━━━━━ Provided information ━━━━━

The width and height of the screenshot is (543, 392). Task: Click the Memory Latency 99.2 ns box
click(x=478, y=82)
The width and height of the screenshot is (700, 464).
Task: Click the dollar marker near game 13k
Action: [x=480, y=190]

━━━━━

# [Required work]
Line by line, transcribe all of the records exactly.

# [Your solution]
The width and height of the screenshot is (543, 392). Task: Click the Memory Latency 99.2 ns box
click(x=478, y=82)
The width and height of the screenshot is (700, 464).
Task: Click the dollar marker near game 13k
Action: [x=480, y=190]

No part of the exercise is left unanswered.